Most of us by now have heard at least a little bit about Experian’s new(ish) product called “Boost”. The claim is simple, you voluntarily sign up on their website to allow them to search your bank records and add normal monthly bills such as utility bills or insurance payments to your credit report.
The idea is this will add depth to your credit report, which will allow you to receive credit for things you always pay, but since they have not been reported to your credit report you never get any value out of them.
Sounds like a no brainer but like most of these things we need to discuss a few potential troubling aspects.
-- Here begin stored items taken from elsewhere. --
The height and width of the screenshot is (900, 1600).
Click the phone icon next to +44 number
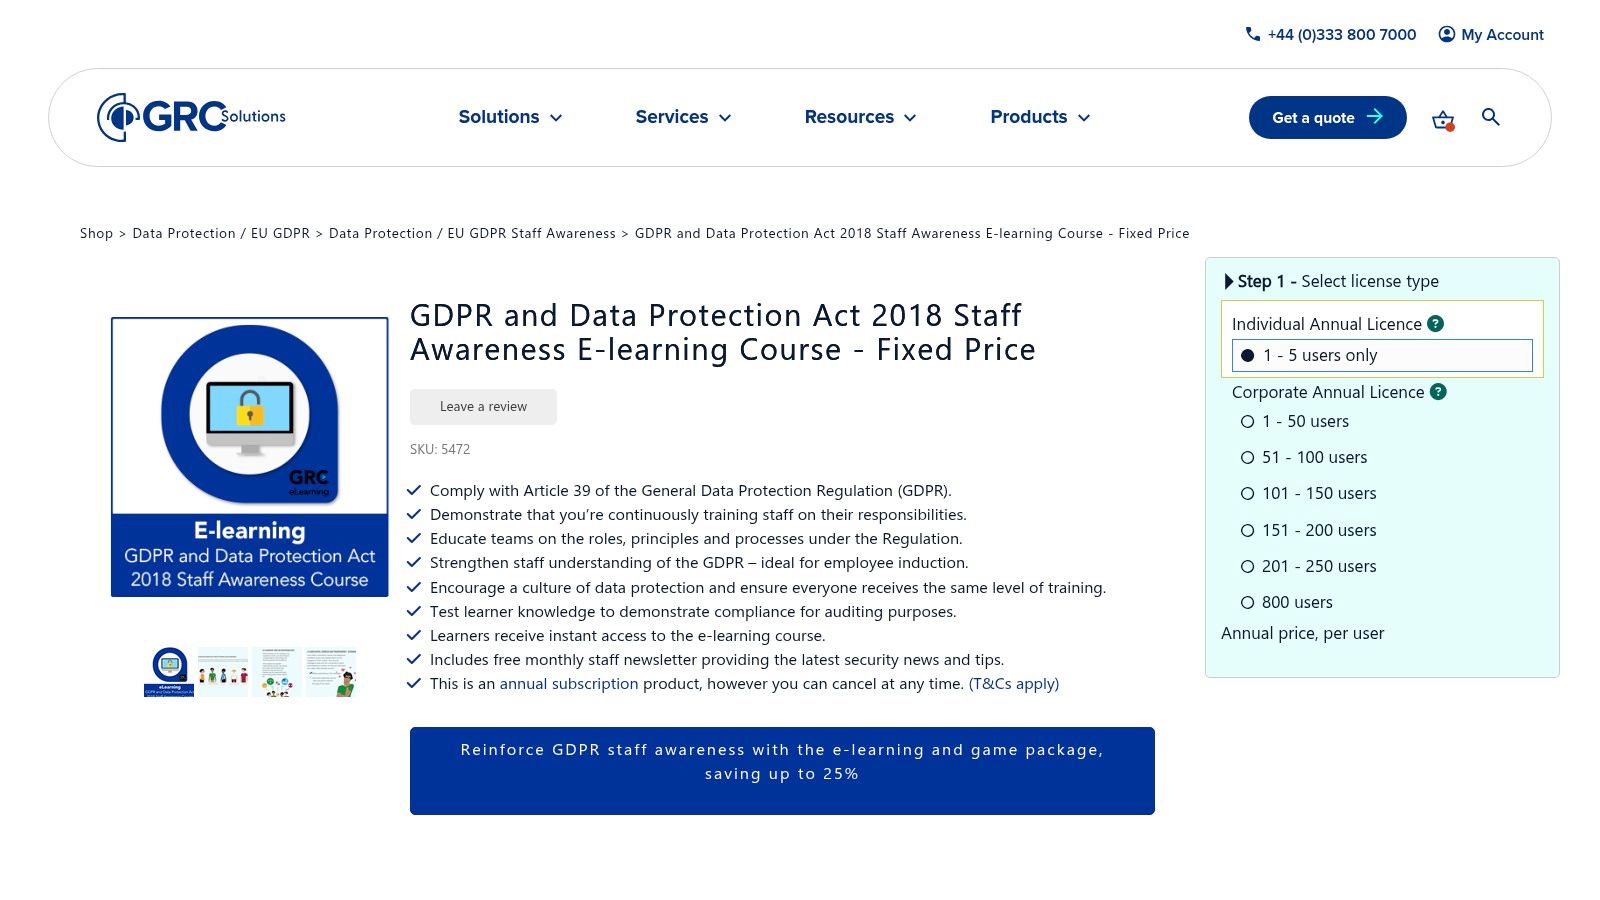click(1252, 34)
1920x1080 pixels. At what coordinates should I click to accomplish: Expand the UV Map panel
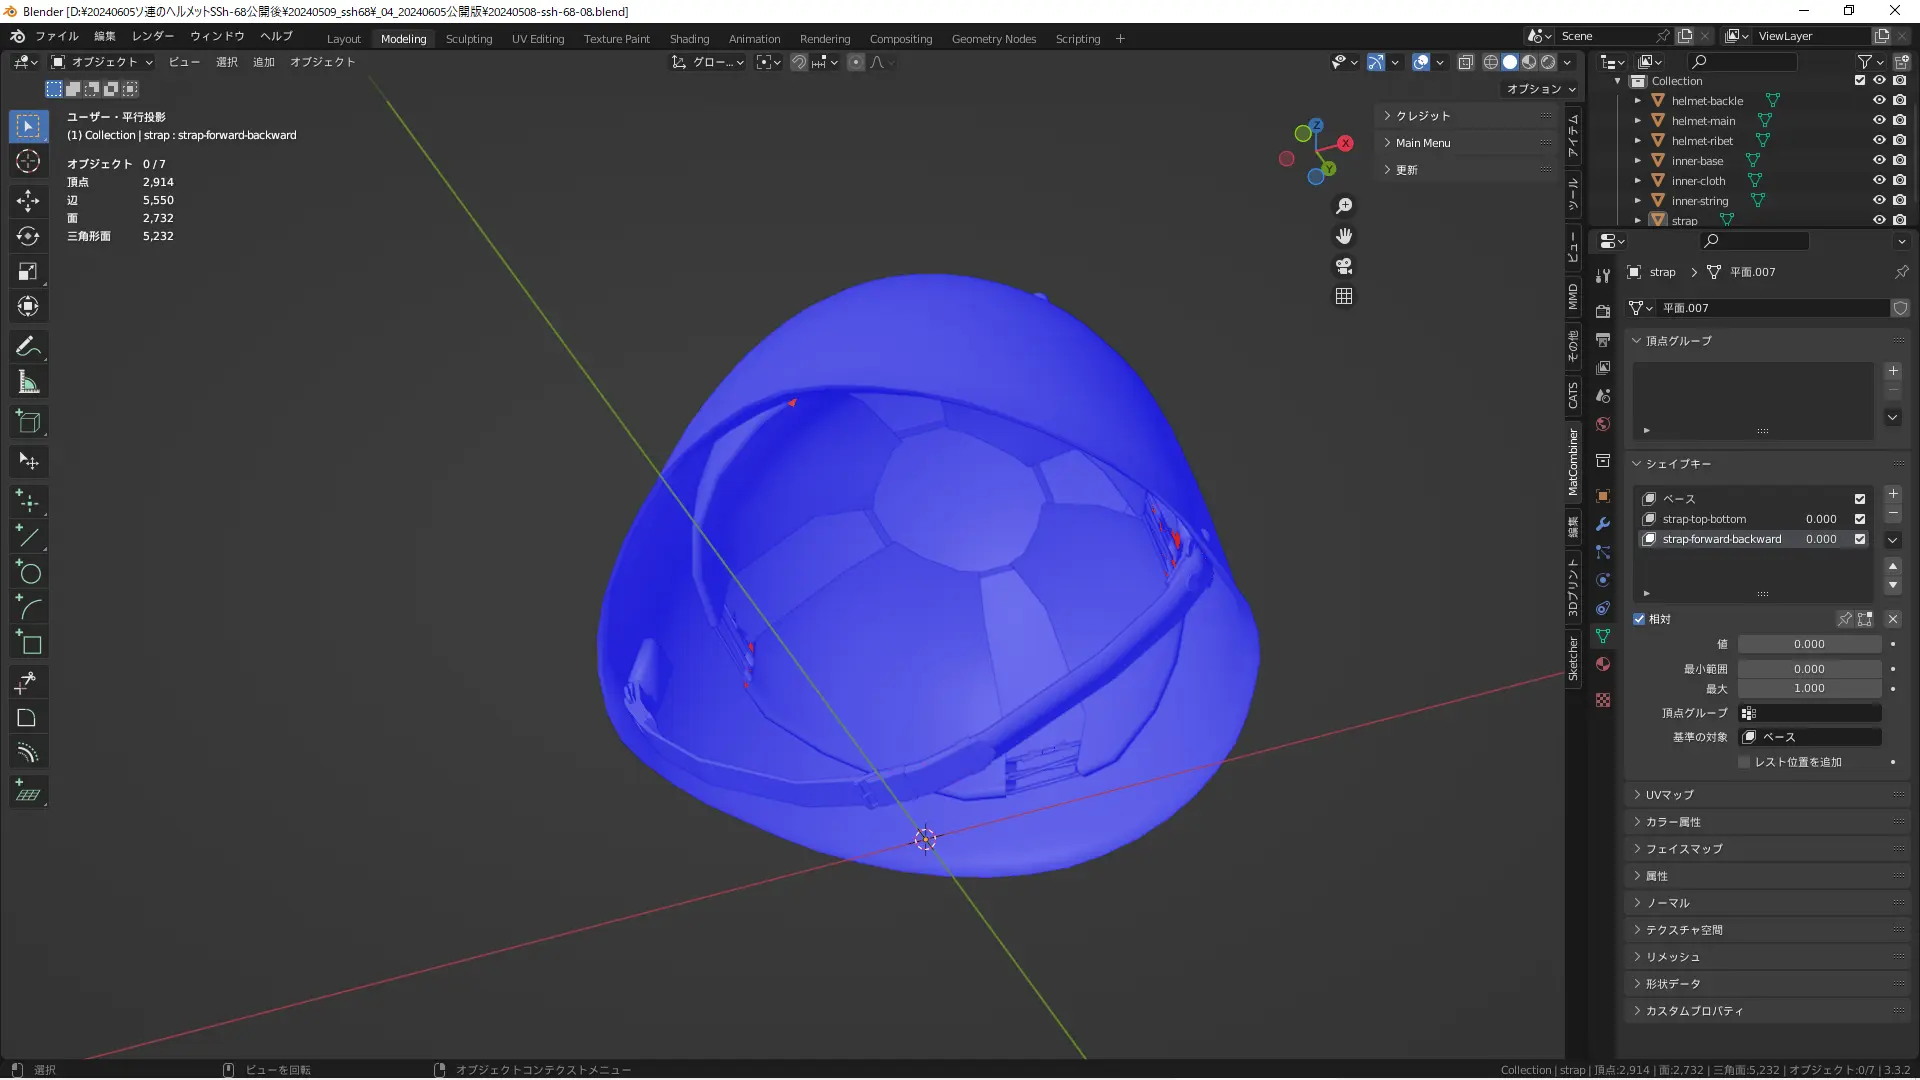(x=1670, y=795)
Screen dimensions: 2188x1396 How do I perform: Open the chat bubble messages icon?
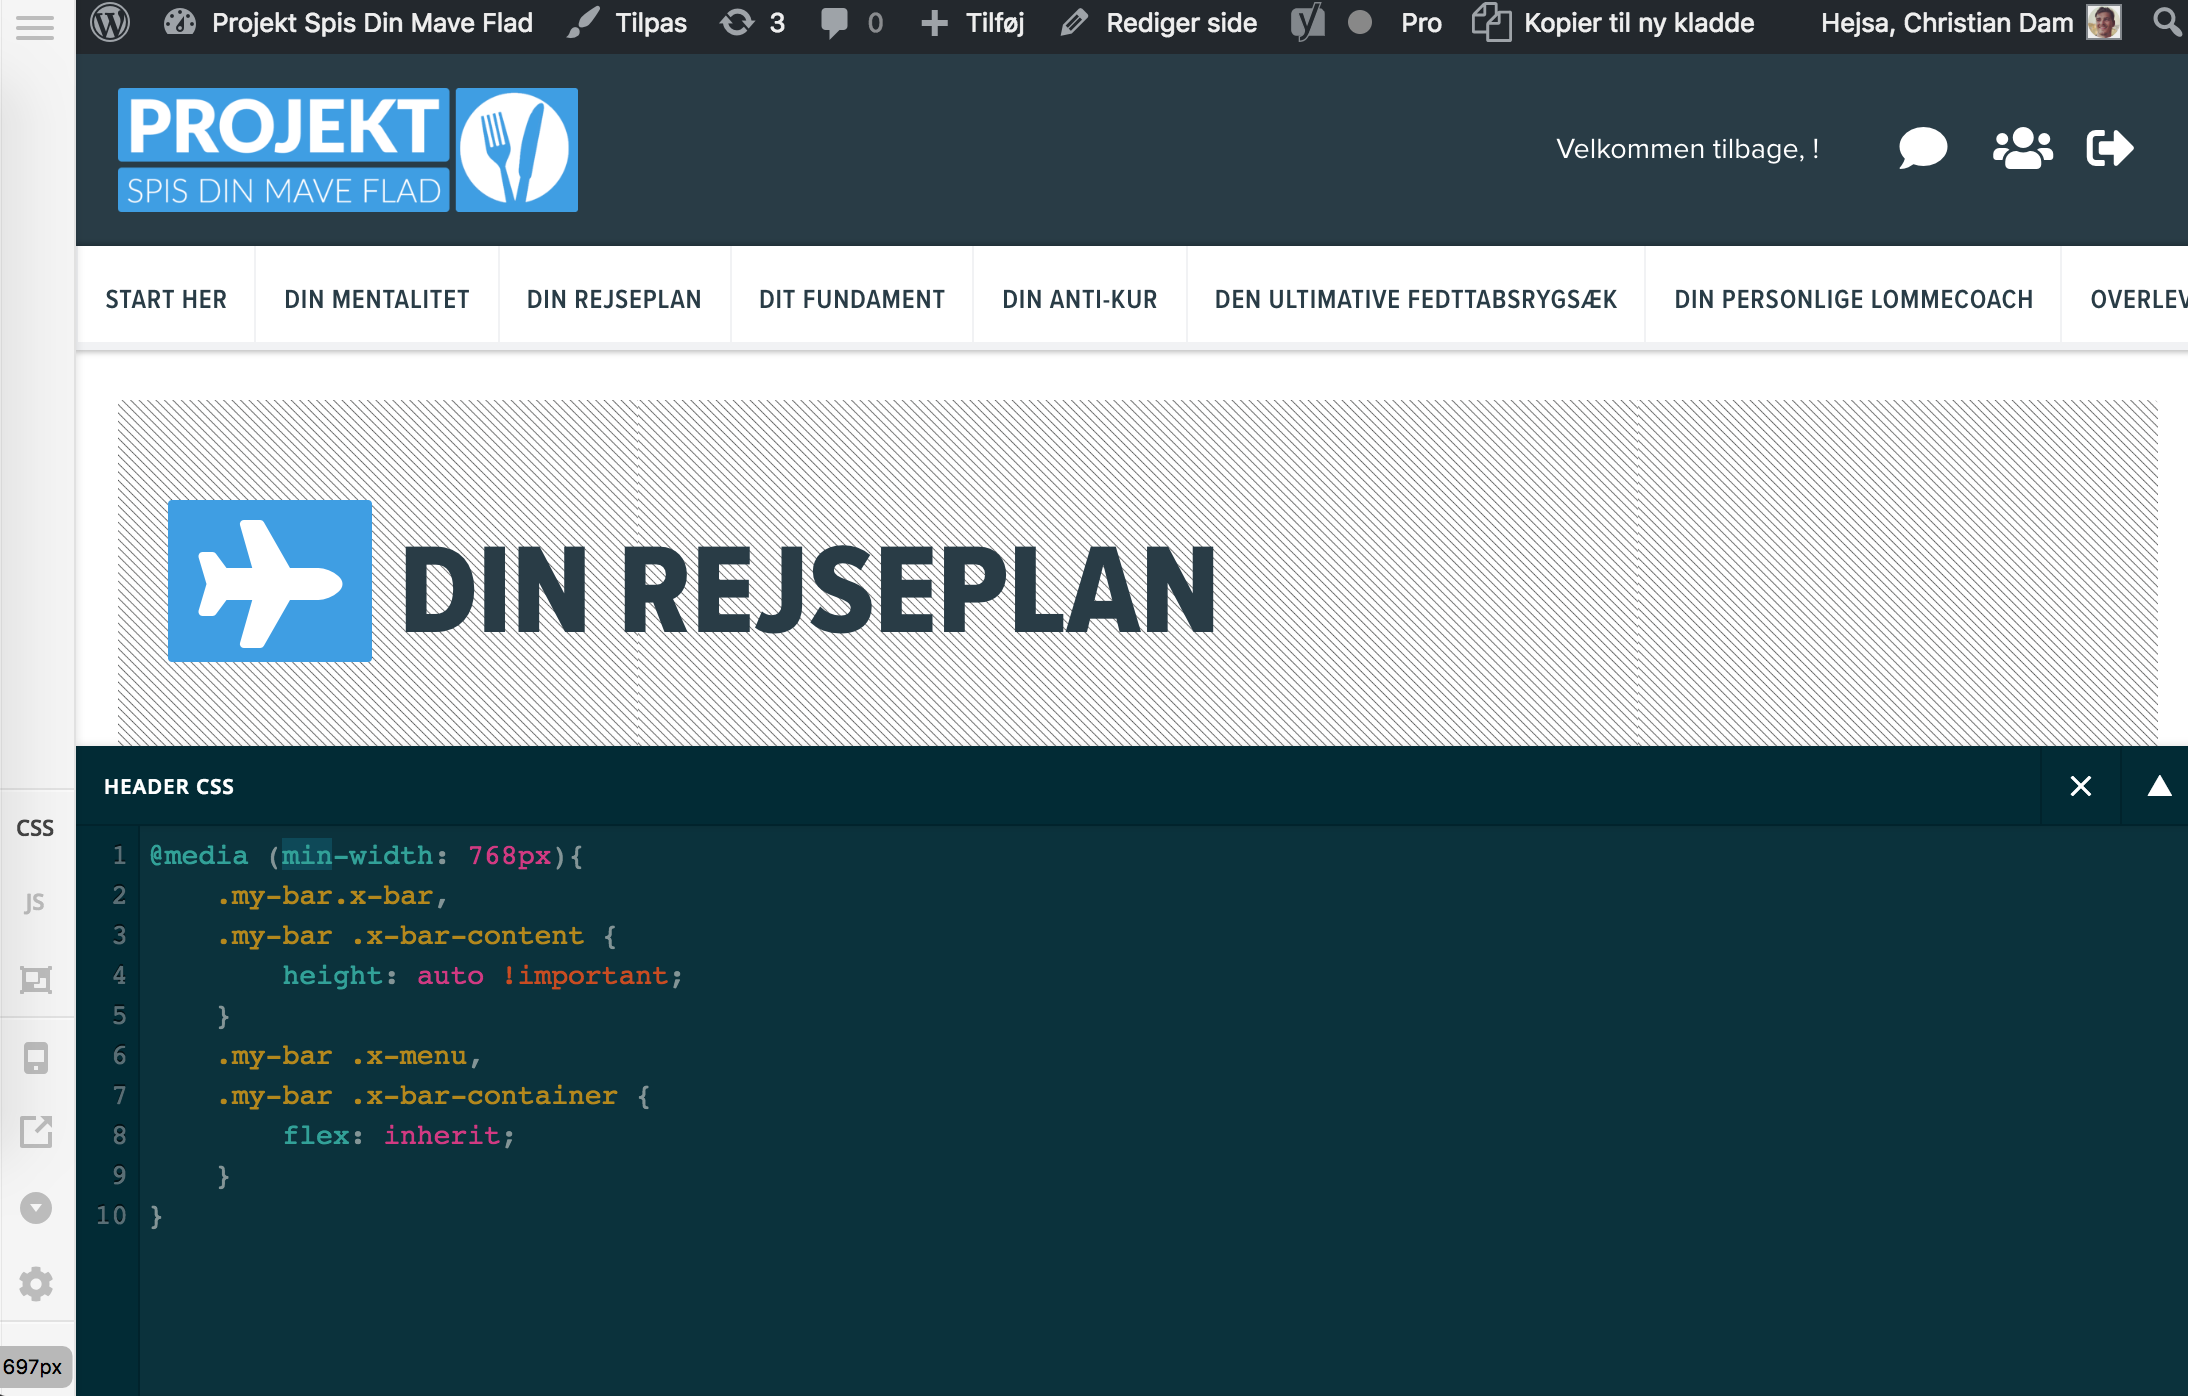point(1922,149)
- If everything worked just like they claim, it will only affect your Experian report. Leaving Equifax and Transunion both untouched. This is a little problematic because as you know mortgage companies are always going to use a person’s middle score for qualifications and pricing, not just one score.
- Most FICO score models do not read these types of accounts as a scoreable account. So even if they get added, the score usually will not be affected like one had hoped. This happened a lot with getting rent added to a credit report. For years this was a long process to accomplish and if someone was successful and got it added, it only led to disappointment because “rent” was not a scoreable tradeline in the FICO model.
- On the mortgage side of things- one BIG thing to keep in mind is obviously debt to income ratios. By adding more payments like a cable bill, cell phone payment and a utility bill or two all you have done is ADD more monthly payments to a credit report! Most troubling is the payments that have been added, are payments that most mortgage companies are not usually factoring into someone’s debt to income ratio! This COULD be the worst part of this, by “trying” to improve your credit. At the end of day, you may not improve the score at all and also end up hurting your debt to income ratio!
Bonus tip- why do you think Experian REALLY started this process? In my opinion there are two big reasons…#1 to get more people added to their website on a monthly basis…fine. #2 you have voluntarily given them permission to look into your monthly spending habits on things they currently do not have access to. I think the big picture here is they are trying to use this data for marketing purposes to other companies. I don’t know about you, but the less control and information the credit bureaus have about me the better.
Just a few things to think about, but in my opinion, I would be careful about recommending this product to people as I think the potential HELP is very small and as mentioned there could be many unintended consequences.